What the image vector looks like in GemFire Image: What the image vector looks like in GemFire

Now that we have GemFire populated with a dataset, let’s use that GemFire Vector DB API to query. In order to query we have to get the plain text query in a vector space of the imagery. This is done by running the plain text query through the LLM. This is why it is important to choose the right LLM for the type of data we are looking for and how we intend to use it.

Generalized Vector Database Query Pipeline Image: Generalized Vector Database Query Pipeline

The result of this query is a set of vectors which are the most similar to the query vector. The result set includes not just the vectors but also metadata. This metadata is crucial because it links each vector back to the actual image (or other data types) it represents. This can include information like the image’s file name, location, possibly some descriptive tags, and other relevant details.

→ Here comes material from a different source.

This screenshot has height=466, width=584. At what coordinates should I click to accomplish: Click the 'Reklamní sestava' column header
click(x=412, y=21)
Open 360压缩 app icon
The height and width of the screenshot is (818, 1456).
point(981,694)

Once the application receives this result set, it needs to decide what to do with it. In the context of an image search application, it typically involves displaying the images corresponding to the returned vectors to the user. The application might also perform additional steps like filtering, sorting, or even re-ranking the images based on additional criteria.

As shown in the example, the GemFire Vector Database showcases its seamless integration with GemFire, simplifying AI use cases with easy-to-use REST commands. The GemFire Image Search application exemplifies how GemFire’s vector database efficiently interprets text and images in the same vector space, allowing for powerful and intuitive searches.

GemFire’s Vector Database not only streamlines the complexity of AI use cases but also empowers applications to make informed decisions based on vector similarity. As organizations navigate the evolving landscape of AI solutions, the fusion of GemFire’s speed, trust, and intelligence positions it as a definitive solution for unleashing the full potential of artificial intelligence in operations.